Writer: Alistair McDowall
Directors: Sam Pritchard and Vicky Featherstone
The first of Alistair McDowall’s three monologues, Northleigh, 1940, begins as if someone is telling you their latest nightmare in excruciating detail and it ends with a scrabble of words as if they have been plucked from James Joyce’s stream-of-consciousness novel Ulysses. But sandwiched in the middle is a touching story of a father and a daughter bonding while waiting for the bombs to fall in the Second War World. Like the other two of McDowall’s monologues, the loneliness of the characters cuts like a knife.
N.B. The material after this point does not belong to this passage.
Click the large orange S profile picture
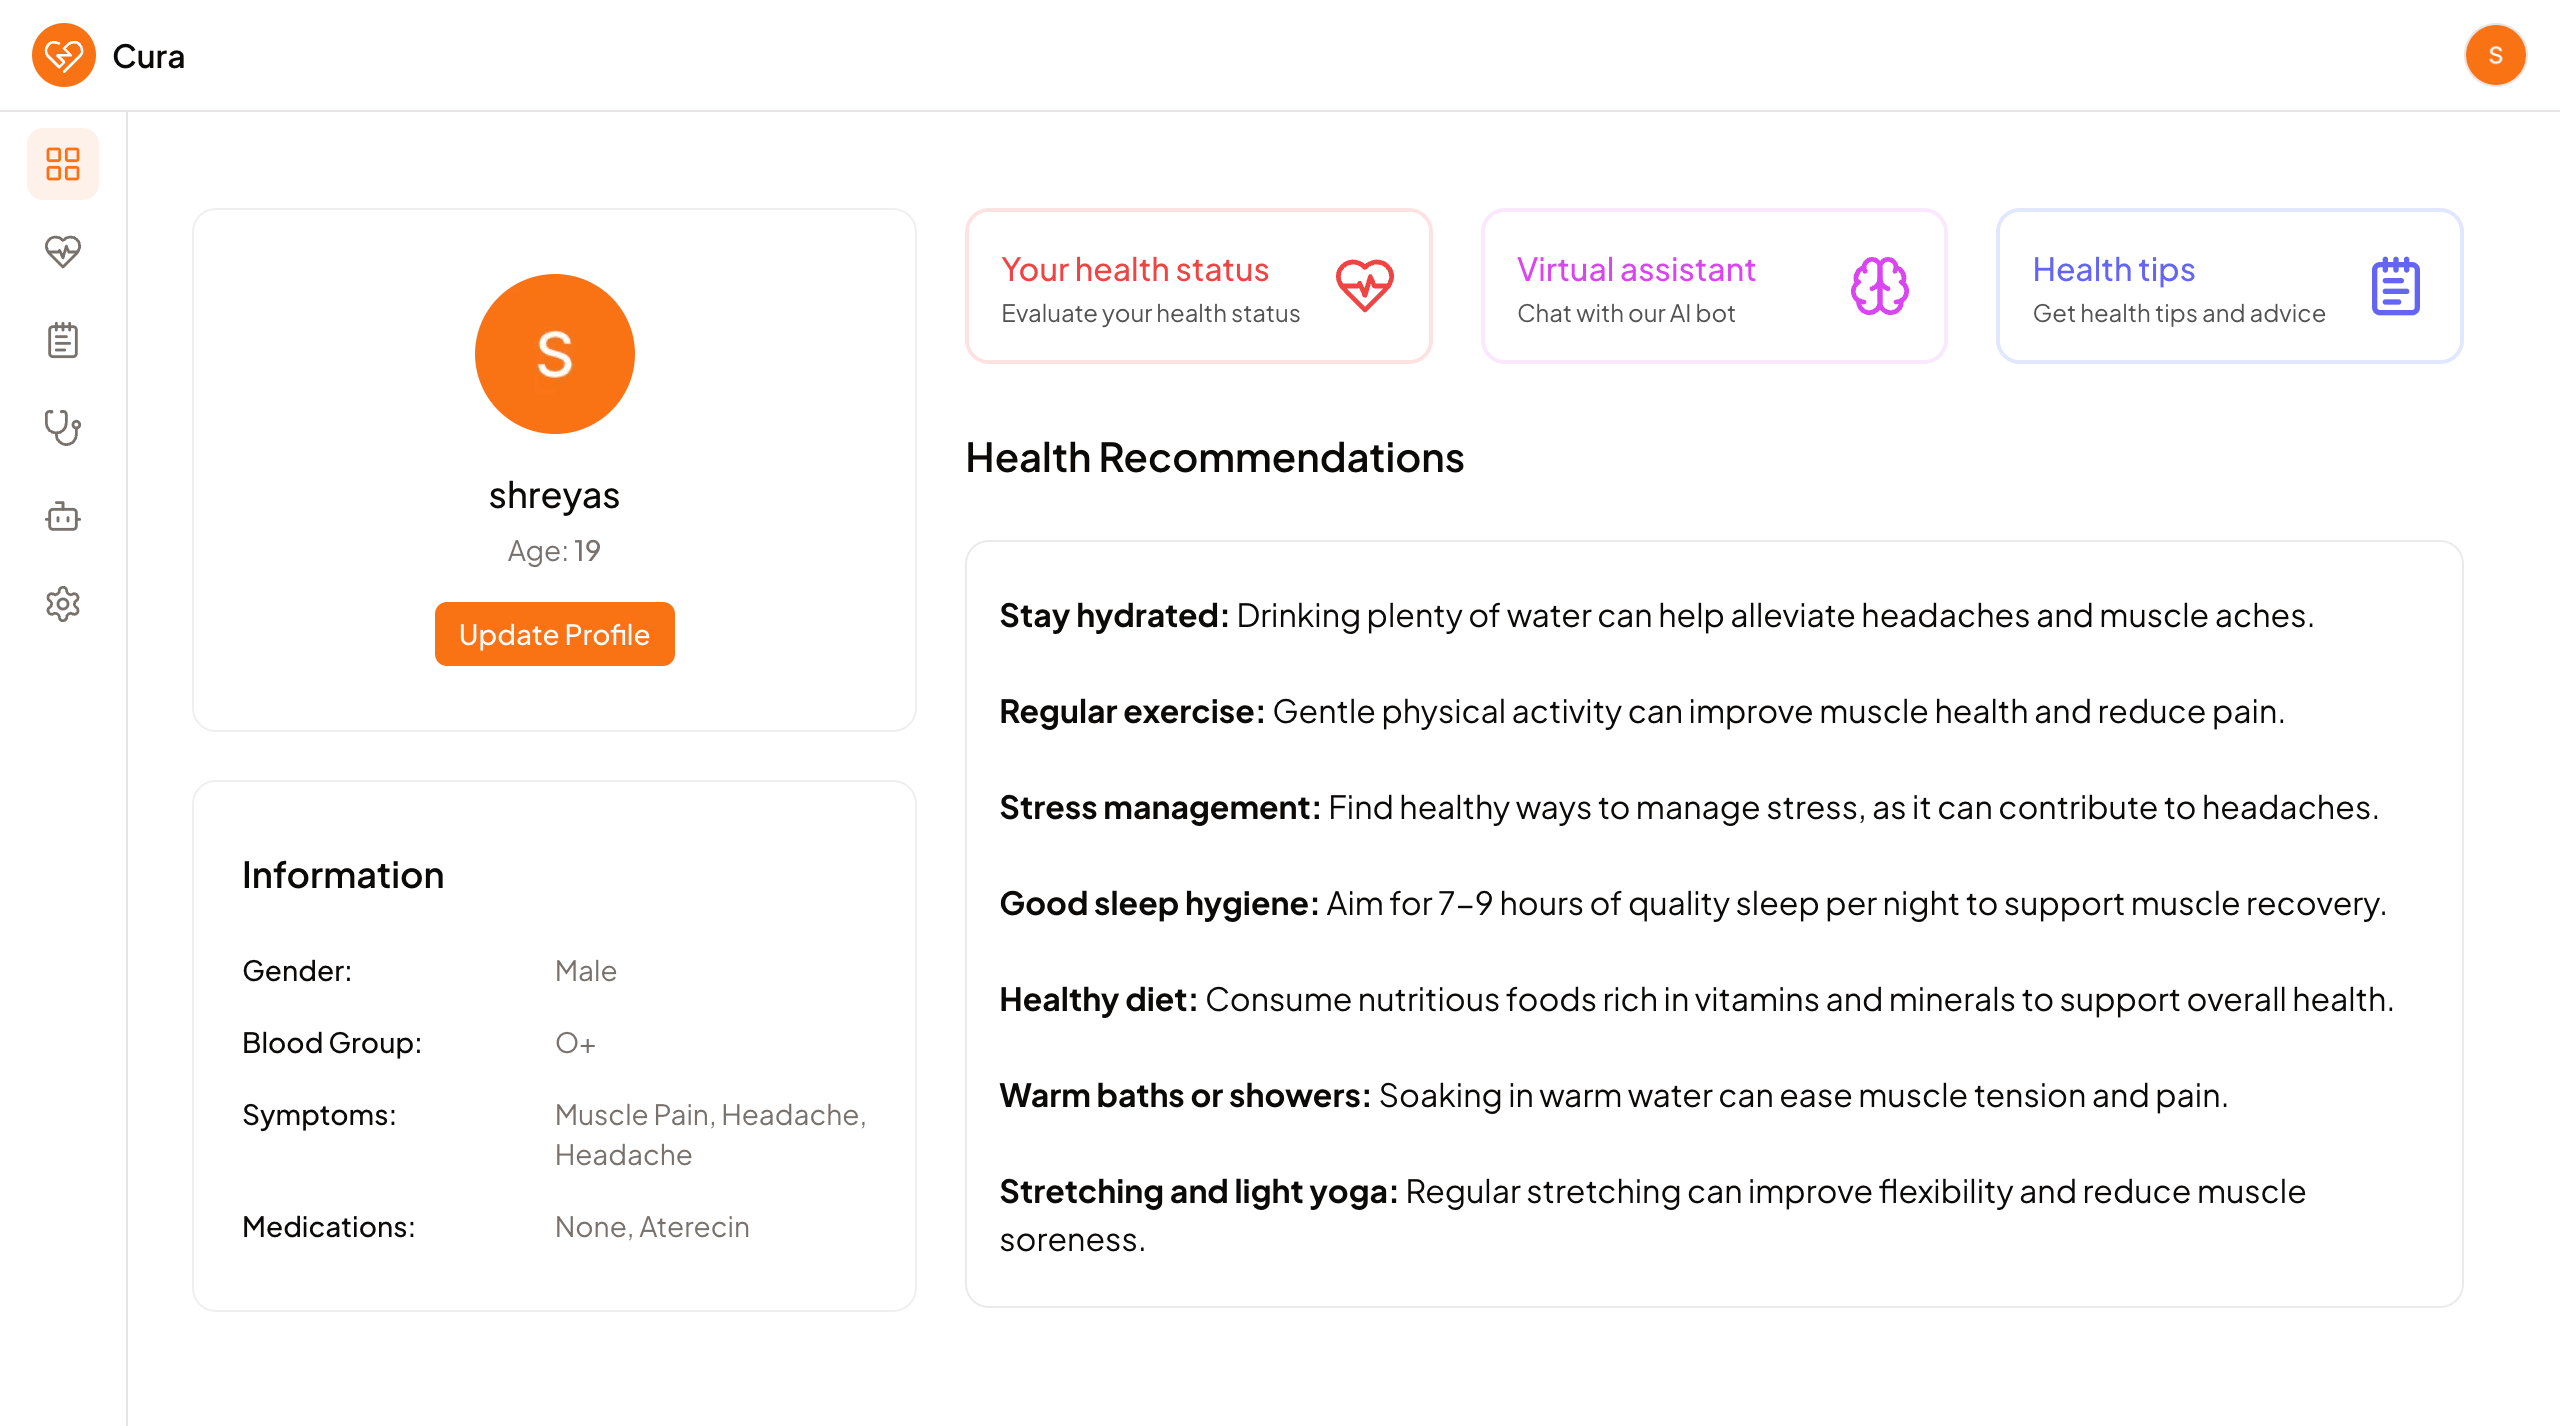 pos(555,354)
Rather than monologues, McDowall has called them poems and looking at them in the playtext it’s not hard to disagree. Arranged in stanzas or in prose, the lines almost fall off the pages. At times, with the way that the words are arranged on paper, the short plays resemble concrete poetry, a mind that is breaking up into pieces. On the page, the poems defy dramatization.
McDowall says that he wrote these three plays with actor Kate O’Flynn in mind, even unconsciously when he first put pen to paper in a retreat in New Hampshire which resulted in all of it, the last play on stage at the Royal Court. O’Flynn suits McDowall’s style in the same manner Thora Hird understood the subtle cadences of Alan Bennett’s Talking Heads. But even in saying that O’Flynn is integral to these pieces, it would be interesting to see these plays, especially In Stereo, featuring another actor and another director.
As it is, O’Flynn and director Sam Pritchard wring out every ounce of humour from McDowall’s words, but In Stereo is an essay on solitude that perhaps deserves a more serious approach. In it, O’Flynn’s character, an older woman who lives alone in a house, spots a damp mark on the bedroom wallpaper. During the night she senses that it is growing incrementally, but the sounds she hears actually come from downstairs. What she finds downstairs is shocking.
It continues like a ghost story, a horror story even, with clear echoes of Beckett’s Winnie from Happy Days. Of course, this story of a woman stuck in her house – and her room is bleakly designed by Merle Hensel – is meant to be absurd but such an undercurrent of sadness runs through it that it could be could be staged more austerely.
The final and longest monologue and directed by Vicky Featherstone is all of it. It certainly lives up to its name. Sitting on a stool next to a table like 70s comedian Dave Allen, O’Flynn tells the story of another woman, but underneath the stand-up routine lies another life full of sorrows. This woman’s life is very similar to our own, and this is what keeps the audience’s interest. O’Flynn is incredible here, never missing a beat, as she counts on her fingers the many times she has to say ‘driving to work’. There are no surprises in all of it. Indeed, you could say that it is pretty obvious. But life is.